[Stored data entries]
----------
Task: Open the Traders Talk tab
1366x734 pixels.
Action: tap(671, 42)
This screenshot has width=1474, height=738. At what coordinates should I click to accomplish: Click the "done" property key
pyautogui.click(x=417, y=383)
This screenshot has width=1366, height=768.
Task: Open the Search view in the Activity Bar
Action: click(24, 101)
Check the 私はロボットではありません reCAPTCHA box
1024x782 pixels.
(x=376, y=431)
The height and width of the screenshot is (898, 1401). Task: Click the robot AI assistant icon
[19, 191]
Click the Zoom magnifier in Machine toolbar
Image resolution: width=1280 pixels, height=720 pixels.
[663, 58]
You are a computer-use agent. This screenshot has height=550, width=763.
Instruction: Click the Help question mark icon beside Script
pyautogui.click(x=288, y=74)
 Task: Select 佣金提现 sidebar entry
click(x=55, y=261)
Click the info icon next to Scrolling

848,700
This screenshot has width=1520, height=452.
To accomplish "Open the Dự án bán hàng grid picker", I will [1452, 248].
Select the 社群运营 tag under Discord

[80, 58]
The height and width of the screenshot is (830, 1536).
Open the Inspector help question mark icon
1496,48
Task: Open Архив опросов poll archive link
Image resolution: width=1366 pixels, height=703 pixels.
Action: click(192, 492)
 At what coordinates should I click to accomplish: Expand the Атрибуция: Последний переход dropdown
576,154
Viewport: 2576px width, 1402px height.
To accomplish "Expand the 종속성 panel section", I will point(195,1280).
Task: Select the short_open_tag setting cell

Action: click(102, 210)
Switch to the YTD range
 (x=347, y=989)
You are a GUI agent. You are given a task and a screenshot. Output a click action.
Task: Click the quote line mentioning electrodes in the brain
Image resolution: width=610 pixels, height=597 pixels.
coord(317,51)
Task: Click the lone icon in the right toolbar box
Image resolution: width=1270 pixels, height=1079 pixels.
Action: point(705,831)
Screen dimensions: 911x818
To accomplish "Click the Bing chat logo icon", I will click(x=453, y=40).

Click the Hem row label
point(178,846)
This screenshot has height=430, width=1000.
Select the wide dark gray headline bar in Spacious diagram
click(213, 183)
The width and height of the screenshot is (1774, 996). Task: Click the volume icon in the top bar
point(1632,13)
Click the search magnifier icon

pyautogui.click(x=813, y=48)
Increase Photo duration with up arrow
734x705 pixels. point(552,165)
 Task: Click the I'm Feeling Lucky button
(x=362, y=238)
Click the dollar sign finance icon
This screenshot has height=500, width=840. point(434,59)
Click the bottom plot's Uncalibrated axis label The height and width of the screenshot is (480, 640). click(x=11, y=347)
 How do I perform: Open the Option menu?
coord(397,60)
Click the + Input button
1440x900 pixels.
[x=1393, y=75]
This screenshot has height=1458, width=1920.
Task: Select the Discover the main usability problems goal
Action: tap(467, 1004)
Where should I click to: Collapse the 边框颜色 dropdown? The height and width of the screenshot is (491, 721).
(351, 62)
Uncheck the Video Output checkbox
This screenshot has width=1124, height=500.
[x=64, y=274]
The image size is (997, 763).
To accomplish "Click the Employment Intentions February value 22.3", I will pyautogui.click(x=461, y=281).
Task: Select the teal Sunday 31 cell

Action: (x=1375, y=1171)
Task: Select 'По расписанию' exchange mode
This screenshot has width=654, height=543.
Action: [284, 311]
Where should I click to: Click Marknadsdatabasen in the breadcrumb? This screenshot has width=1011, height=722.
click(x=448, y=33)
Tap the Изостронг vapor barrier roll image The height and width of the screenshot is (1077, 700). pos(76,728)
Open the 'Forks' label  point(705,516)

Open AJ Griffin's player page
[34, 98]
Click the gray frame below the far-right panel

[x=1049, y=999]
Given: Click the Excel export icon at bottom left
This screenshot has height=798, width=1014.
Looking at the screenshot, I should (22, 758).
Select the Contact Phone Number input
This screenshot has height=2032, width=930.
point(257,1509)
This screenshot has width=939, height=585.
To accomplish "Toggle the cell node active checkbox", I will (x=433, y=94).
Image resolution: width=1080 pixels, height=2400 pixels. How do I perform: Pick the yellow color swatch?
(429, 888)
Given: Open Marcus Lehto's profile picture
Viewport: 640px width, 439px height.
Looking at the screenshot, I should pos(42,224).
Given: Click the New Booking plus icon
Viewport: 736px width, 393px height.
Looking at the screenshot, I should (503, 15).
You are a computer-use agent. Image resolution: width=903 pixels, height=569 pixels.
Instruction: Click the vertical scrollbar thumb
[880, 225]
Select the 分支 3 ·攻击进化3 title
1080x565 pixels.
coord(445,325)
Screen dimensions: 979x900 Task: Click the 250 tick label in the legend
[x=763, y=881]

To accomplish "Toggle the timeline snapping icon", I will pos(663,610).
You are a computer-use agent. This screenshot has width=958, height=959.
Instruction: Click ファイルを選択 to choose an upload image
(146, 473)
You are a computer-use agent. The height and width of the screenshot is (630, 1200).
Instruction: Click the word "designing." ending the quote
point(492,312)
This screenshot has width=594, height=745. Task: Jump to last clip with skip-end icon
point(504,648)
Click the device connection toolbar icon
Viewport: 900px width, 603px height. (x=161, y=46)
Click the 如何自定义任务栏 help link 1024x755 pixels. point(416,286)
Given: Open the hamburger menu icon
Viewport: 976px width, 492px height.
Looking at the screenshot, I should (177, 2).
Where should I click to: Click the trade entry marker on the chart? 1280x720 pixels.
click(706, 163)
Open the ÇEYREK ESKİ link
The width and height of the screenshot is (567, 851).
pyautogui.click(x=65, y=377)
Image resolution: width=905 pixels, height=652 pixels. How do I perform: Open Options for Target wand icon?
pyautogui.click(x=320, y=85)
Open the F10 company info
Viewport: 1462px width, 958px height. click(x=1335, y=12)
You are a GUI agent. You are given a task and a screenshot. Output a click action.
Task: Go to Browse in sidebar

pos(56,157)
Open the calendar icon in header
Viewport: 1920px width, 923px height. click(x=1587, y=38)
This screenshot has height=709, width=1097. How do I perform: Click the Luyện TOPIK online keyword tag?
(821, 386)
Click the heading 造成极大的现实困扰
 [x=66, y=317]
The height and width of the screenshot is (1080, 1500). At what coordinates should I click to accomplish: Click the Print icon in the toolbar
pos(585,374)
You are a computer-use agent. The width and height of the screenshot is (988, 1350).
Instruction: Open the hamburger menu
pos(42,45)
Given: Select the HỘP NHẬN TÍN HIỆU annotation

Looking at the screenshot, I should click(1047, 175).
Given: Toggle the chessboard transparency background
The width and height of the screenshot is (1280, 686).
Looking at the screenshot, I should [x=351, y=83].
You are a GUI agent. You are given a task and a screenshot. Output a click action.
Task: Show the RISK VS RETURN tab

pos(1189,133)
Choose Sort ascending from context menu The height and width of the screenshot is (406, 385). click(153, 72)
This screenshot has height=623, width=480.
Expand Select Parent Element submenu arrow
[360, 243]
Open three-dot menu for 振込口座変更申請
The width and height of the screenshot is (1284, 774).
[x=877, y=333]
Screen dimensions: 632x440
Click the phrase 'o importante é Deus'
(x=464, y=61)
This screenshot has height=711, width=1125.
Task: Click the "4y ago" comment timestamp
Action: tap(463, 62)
----------
Task ::
Scan the entries above for the string "will" and copy each line containing it.

Answer for this exercise ::
To accomplish "Open the Dự án bán hàng grid picker", I will [1452, 248].
To accomplish "Expand the 종속성 panel section", I will point(195,1280).
To accomplish "Click the Bing chat logo icon", I will click(x=453, y=40).
To accomplish "Click the Employment Intentions February value 22.3", I will pyautogui.click(x=461, y=281).
To accomplish "Toggle the cell node active checkbox", I will (x=433, y=94).
To accomplish "Toggle the timeline snapping icon", I will pos(663,610).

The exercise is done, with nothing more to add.